### EXTRAIT

L’Iran interdit le jeu vidéo Battlefield 3 LEMONDE.FR avec AFP | 28.11.11 | 13h31

L’Iran a interdit le jeu de tir à succès Battlefield 3. Lancé en octobre, produit par le géant américain Electronic Arts (EA), Battlefield 3 met notamment en scène une attaque aéroportée contre la capitale iranienne, incluant des opérations de blindés et d’avions de combat américains, les joueurs tenant le rôle de marines.

« Tous les magasins d’informatique ont interdiction de vendre ce jeu illégal », a indiqué un responsable non identifié des services de renseignement de la police, cité par l’hebdomadaire Asr-e Ertebat, spécialisé en informatique et jeux vidéo. Le dernier épisode de Battlefield, série à succès d’EA, qui produit d’autres jeux mondialement connu, comme FIFA ou Sim City, démarre à la frontière irano-irakienne, où les forces américaines combattent une milice hostile.

### ENREGISTREMENTS
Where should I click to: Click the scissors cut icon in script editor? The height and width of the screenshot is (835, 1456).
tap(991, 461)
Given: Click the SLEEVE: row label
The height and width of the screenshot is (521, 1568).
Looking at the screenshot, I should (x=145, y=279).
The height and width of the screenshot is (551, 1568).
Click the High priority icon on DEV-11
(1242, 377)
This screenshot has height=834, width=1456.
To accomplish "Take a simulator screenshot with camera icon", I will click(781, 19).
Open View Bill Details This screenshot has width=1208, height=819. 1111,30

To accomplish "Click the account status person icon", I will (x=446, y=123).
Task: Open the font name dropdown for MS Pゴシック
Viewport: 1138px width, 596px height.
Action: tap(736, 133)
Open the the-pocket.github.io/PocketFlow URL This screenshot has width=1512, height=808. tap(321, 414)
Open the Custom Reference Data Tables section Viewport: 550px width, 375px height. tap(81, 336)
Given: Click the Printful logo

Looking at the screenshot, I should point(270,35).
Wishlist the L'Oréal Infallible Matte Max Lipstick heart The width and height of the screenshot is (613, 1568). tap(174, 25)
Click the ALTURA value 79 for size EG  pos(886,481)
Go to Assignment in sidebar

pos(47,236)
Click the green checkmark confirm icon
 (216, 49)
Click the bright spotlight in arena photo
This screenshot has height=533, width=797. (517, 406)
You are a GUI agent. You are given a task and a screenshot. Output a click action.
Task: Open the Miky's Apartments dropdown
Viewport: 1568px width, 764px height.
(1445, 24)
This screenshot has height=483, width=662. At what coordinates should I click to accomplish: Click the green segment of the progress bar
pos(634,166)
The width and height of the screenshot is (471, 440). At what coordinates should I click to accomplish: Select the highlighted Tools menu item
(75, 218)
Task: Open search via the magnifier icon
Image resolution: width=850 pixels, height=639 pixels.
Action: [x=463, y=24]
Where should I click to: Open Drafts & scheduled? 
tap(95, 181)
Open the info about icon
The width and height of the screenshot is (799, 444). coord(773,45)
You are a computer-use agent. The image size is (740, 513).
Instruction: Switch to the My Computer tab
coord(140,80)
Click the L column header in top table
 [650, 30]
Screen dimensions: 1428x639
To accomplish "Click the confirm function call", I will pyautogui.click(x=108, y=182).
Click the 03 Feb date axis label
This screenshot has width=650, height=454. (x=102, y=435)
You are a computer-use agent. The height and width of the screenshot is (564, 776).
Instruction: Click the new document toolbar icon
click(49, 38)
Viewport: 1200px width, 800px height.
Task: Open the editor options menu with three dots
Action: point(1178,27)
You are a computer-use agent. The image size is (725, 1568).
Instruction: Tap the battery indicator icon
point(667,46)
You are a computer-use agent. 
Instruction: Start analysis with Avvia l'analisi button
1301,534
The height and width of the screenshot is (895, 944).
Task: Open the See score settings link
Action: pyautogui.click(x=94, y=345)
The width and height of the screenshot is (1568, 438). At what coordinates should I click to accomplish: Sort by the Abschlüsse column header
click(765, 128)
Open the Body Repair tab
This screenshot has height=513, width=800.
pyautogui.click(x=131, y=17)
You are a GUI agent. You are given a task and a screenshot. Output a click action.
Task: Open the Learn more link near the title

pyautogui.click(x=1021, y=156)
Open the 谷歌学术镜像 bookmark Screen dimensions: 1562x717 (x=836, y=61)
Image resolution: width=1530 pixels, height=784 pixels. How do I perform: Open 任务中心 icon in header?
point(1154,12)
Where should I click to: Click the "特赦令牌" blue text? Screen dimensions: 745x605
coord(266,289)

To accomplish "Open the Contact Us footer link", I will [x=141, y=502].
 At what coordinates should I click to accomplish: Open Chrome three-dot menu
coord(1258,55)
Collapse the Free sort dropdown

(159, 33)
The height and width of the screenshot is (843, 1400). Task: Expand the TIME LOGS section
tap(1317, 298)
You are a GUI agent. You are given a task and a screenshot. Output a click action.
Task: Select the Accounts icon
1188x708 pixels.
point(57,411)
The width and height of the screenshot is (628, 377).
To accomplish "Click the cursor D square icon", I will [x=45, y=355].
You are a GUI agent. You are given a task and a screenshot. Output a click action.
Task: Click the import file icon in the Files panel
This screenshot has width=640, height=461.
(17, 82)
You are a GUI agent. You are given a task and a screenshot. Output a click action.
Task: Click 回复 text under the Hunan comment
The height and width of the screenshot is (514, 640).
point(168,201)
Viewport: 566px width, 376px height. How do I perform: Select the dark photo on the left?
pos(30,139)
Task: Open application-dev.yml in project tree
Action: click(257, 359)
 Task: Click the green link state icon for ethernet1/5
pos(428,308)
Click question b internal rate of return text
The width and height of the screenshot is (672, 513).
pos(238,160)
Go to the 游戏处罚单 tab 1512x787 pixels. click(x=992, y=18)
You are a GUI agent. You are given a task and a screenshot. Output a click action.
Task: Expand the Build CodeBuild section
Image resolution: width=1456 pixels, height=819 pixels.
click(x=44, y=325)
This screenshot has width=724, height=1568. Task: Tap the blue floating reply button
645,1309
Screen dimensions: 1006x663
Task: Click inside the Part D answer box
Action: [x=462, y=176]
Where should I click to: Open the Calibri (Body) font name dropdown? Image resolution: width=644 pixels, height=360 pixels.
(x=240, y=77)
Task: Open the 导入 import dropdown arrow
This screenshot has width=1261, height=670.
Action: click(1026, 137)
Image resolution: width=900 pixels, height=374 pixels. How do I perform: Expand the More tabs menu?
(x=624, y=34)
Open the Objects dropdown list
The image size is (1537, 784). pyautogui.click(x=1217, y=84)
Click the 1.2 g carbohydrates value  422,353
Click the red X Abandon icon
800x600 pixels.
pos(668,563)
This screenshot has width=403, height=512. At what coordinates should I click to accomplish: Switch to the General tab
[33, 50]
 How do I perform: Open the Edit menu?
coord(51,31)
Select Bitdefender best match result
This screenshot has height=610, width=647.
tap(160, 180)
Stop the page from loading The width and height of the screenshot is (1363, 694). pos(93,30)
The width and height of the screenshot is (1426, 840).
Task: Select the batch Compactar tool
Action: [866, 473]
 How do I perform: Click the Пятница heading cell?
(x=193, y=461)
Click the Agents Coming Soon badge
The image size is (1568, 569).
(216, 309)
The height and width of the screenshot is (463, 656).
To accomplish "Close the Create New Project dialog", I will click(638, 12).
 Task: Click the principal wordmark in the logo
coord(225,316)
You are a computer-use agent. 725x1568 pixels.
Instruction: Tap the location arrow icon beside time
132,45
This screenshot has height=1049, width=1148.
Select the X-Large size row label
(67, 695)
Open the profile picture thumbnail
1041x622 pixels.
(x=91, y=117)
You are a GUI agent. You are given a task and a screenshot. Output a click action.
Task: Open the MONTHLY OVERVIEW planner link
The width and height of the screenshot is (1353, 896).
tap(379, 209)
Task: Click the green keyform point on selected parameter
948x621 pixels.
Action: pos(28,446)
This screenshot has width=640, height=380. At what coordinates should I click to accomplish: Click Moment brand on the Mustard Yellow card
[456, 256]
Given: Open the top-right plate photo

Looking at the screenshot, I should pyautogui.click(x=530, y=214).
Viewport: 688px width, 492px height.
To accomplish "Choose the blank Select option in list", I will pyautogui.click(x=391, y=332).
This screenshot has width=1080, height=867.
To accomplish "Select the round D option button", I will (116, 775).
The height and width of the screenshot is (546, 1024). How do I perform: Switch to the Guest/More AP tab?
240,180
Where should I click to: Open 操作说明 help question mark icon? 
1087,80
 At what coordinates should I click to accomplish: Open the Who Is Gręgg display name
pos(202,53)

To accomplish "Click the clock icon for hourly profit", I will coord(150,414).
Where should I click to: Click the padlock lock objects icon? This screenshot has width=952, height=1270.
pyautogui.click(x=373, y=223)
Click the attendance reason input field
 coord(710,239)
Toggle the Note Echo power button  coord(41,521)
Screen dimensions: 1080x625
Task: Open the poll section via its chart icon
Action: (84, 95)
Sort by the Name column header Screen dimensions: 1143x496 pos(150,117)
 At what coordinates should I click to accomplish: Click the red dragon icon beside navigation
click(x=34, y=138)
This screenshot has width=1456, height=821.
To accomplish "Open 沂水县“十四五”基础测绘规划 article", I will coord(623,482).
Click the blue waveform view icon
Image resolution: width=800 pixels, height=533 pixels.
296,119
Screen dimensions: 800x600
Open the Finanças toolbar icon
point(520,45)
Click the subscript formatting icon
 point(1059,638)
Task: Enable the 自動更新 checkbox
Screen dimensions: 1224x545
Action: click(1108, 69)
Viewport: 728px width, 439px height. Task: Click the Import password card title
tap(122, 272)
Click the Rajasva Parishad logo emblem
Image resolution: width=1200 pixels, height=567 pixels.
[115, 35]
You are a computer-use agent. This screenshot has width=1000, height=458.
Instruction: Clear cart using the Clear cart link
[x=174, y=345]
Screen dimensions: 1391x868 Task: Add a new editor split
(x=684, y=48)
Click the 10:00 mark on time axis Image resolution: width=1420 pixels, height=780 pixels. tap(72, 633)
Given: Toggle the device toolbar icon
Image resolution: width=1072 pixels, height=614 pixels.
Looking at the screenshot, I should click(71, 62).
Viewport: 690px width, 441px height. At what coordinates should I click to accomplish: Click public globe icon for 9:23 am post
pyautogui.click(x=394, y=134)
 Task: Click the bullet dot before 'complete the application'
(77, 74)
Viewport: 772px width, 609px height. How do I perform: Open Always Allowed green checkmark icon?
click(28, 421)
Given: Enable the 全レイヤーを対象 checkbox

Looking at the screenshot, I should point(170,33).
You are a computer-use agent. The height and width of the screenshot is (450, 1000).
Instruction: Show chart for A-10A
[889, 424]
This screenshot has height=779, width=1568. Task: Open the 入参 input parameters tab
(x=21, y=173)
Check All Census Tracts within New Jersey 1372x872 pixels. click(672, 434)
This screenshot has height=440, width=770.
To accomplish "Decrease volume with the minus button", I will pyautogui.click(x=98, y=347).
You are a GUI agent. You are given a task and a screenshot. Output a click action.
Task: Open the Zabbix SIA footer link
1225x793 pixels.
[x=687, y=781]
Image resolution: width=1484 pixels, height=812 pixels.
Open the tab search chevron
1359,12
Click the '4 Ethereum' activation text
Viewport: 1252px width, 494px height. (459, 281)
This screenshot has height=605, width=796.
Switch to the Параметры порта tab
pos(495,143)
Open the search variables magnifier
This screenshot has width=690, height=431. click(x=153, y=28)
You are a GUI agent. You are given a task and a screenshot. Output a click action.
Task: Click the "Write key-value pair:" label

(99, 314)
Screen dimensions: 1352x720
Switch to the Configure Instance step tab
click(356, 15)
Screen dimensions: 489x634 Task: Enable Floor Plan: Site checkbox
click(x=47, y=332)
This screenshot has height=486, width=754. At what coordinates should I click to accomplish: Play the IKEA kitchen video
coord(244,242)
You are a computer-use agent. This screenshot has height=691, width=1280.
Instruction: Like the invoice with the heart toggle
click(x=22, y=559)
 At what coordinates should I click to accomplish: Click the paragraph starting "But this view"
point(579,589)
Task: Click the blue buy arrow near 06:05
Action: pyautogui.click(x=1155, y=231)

### DÉFI 1
Les affirmations suivantes concordent-elles avec l'article sur l'interdiction de Battlefield 3 ? Répondez à chacune par oui ou par non, en citant mot pour mot les termes de l'article qui tranchent.
(a) Le jeu est sorti en octobre.
(b) Dans le jeu, les joueurs incarnent des soldats iraniens.
(c) Le responsable de la police cité par l'hebdomadaire est identifié par son nom.
### DÉFI 2
Relevez dans l'article sur l'interdiction de Battlefield 3 le passage compris entre « L’Iran a interdit » et « une milice hostile. », ces deux bornes incluses.

### RÉSULTAT DE L'EXERCICE 1
(a) Oui : « Lancé en octobre ».
(b) Non : « les joueurs tenant le rôle de marines ».
(c) Non : « un responsable non identifié des services de renseignement de la police ».

### RÉSULTAT DE L'EXERCICE 2
L’Iran a interdit le jeu de tir à succès Battlefield 3. Lancé en octobre, produit par le géant américain Electronic Arts (EA), Battlefield 3 met notamment en scène une attaque aéroportée contre la capitale iranienne, incluant des opérations de blindés et d’avions de combat américains, les joueurs tenant le rôle de marines.

« Tous les magasins d’informatique ont interdiction de vendre ce jeu illégal », a indiqué un responsable non identifié des services de renseignement de la police, cité par l’hebdomadaire Asr-e Ertebat, spécialisé en informatique et jeux vidéo. Le dernier épisode de Battlefield, série à succès d’EA, qui produit d’autres jeux mondialement connu, comme FIFA ou Sim City, démarre à la frontière irano-irakienne, où les forces américaines combattent une milice hostile.